The 2001 Mars Odyssey carries star cameras, the Mars Radiation Environment Experiment (MARIE), which measures the near-space radiation environment as related to the radiation-related risk to human explorers, the Thermal Emission Imaging System (THEMIS), which maps the mineralogy of the Martian surface using a high-resolution camera and a thermal infrared imaging spectrometer, and the Gamma-Ray Spectrometer (GRS), which maps the elemental composition of the surface and determines the abundance of hydrogen in the shallow subsurface.

The main body of the 2001 Mars Odyssey is a box of 2.2 meters x 1.7 meters x 2.6 meters. The orbiter is divided into two modules, the upper equipment module and the lower propulsion module. The equipment module holds the equipment deck which supports the engineering components and the science instruments. Above the equipment module, connected by struts, is the science deck, holding the star cameras, high energy neutron detector, UHF antenna, the THEMIS instrument and a deployable 6 meter boom holding the gamma sensor head for the GRS. A set of solar array panels extends out from one side of the main bus. A parabolic high-gain dish antenna is mounted on a mast extending from one corner of the bottom of the bus. The MARIE instrument is mounted inside the spacecraft. In the propulsion module are the fuel, oxidizer and helium pressurization tanks, and the main engine. The main engine is a hydrazine and nitrogen tetroxide rocket which can produce 65.3 kg thrust, mounted in the bottom part of the propulsion module. The spacecraft had a launch mass of 725.0 kg, including 348.7 kg of fuel.
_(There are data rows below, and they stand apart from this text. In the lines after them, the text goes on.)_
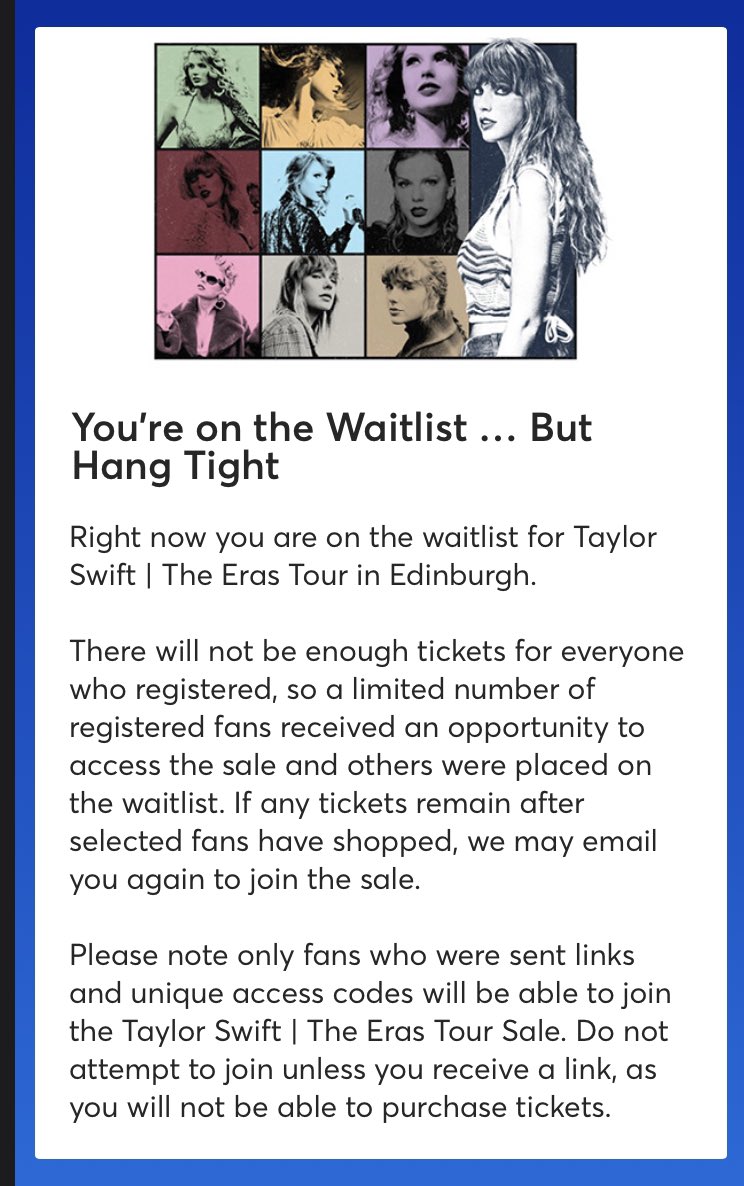Image resolution: width=744 pixels, height=1186 pixels.
Task: Click the green-tinted tile in the collage
Action: tap(208, 97)
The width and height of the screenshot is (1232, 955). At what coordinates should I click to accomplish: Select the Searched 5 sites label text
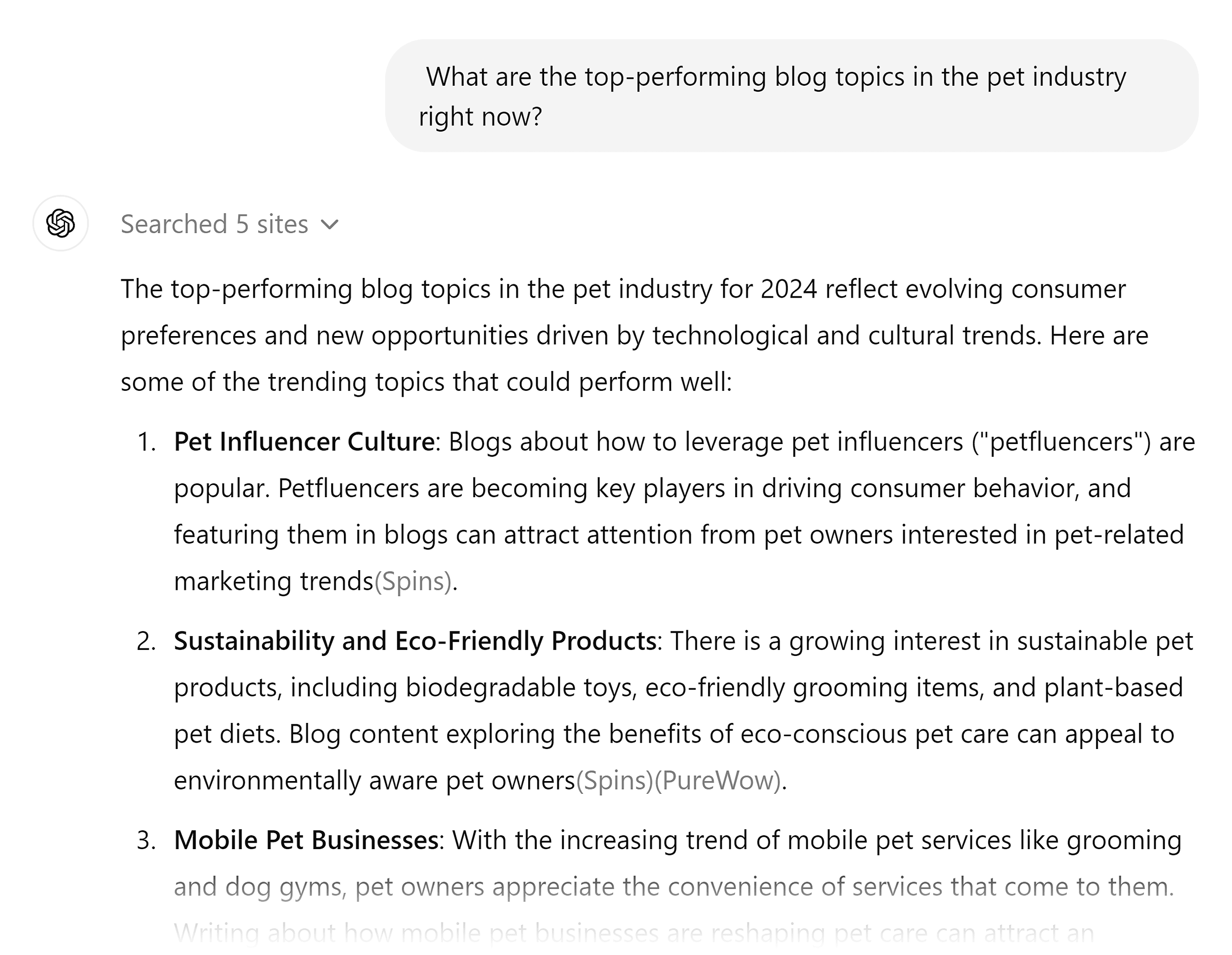click(x=215, y=225)
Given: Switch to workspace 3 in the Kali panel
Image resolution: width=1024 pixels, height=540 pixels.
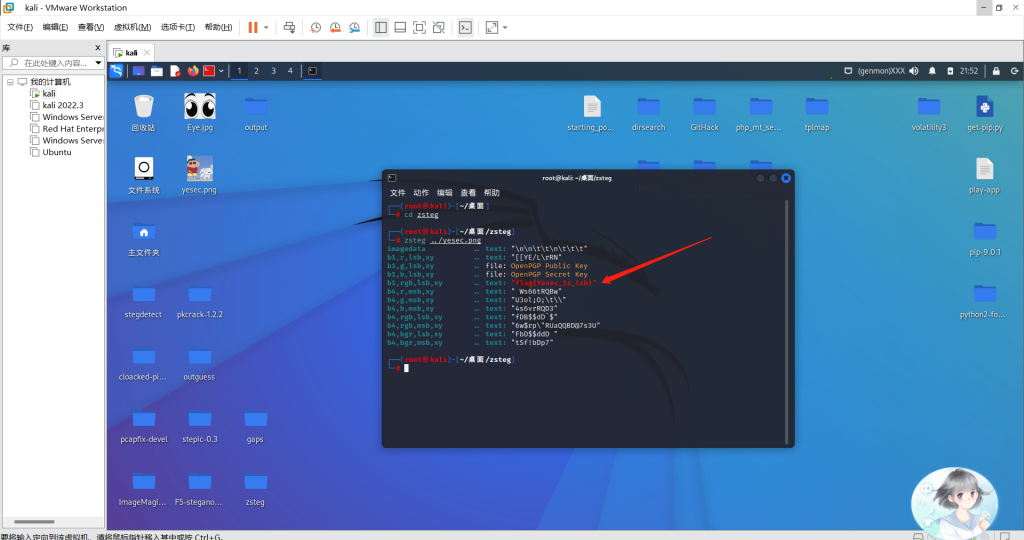Looking at the screenshot, I should (x=273, y=71).
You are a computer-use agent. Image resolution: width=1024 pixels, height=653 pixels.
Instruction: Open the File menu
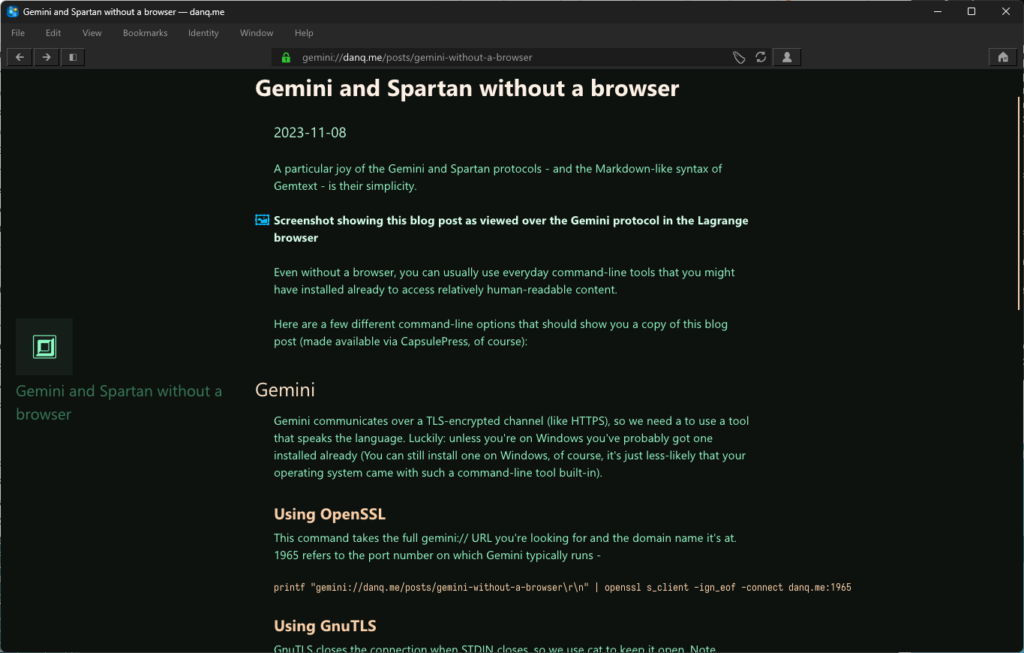(x=18, y=32)
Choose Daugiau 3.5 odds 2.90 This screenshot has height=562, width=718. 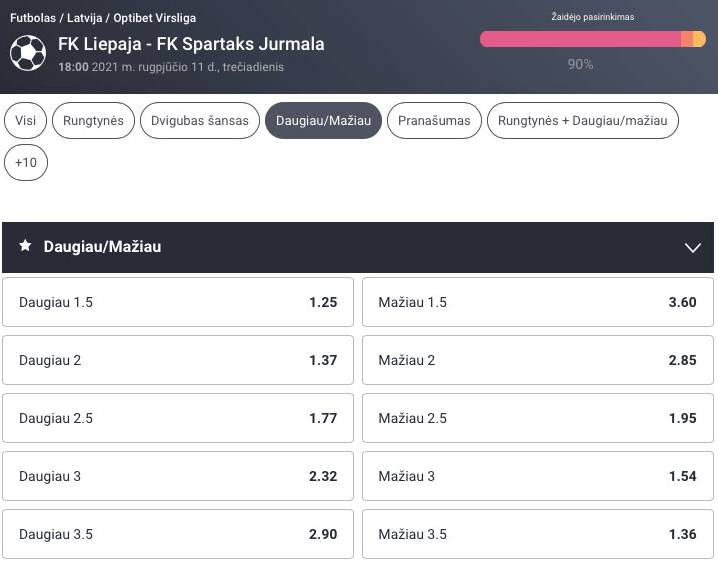tap(178, 534)
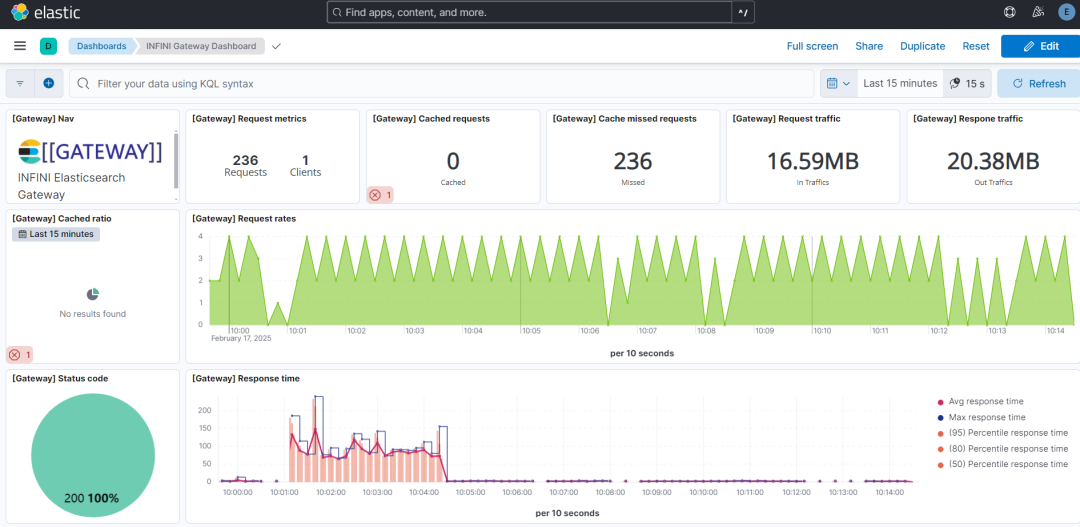
Task: Toggle Max response time legend series
Action: (988, 418)
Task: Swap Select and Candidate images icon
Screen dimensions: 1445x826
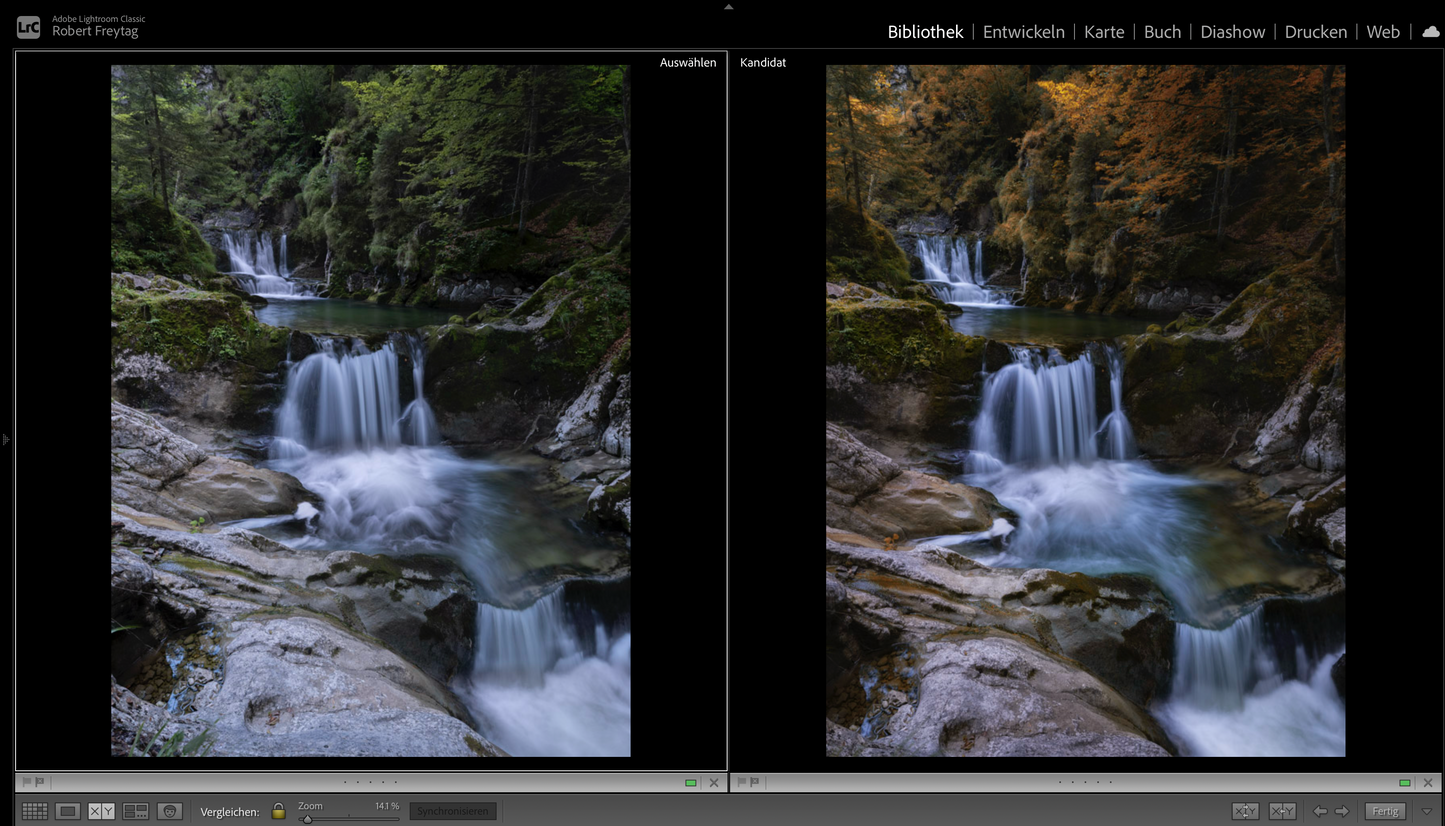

Attitude control is provided by four 0.1 kg thrusters and the spacecraft can be turned using four 2.3 kg thrusters. The spacecraft is three-axis stabilized using three primary reaction wheels and one backup. Navigation is provided by a Sun sensor, a star camera, and an inertial measurement unit. Power is provided by the gallium arsenide solar cells in the solar panel and a 16 amp-hr nickel hydrogen battery. Communications between the orbiter and Earth are in X-band via the high-gain antenna, and communications between the orbiter and any Mars landers are via the UHF antenna. Thermal control is achieved using a system of heaters, radiators, louvers, insulating blankets and thermal paint. Command and data handling is through a RAD6000 computer with 128 Mbytes RAM and 3 Mbytes of non-volatile memory.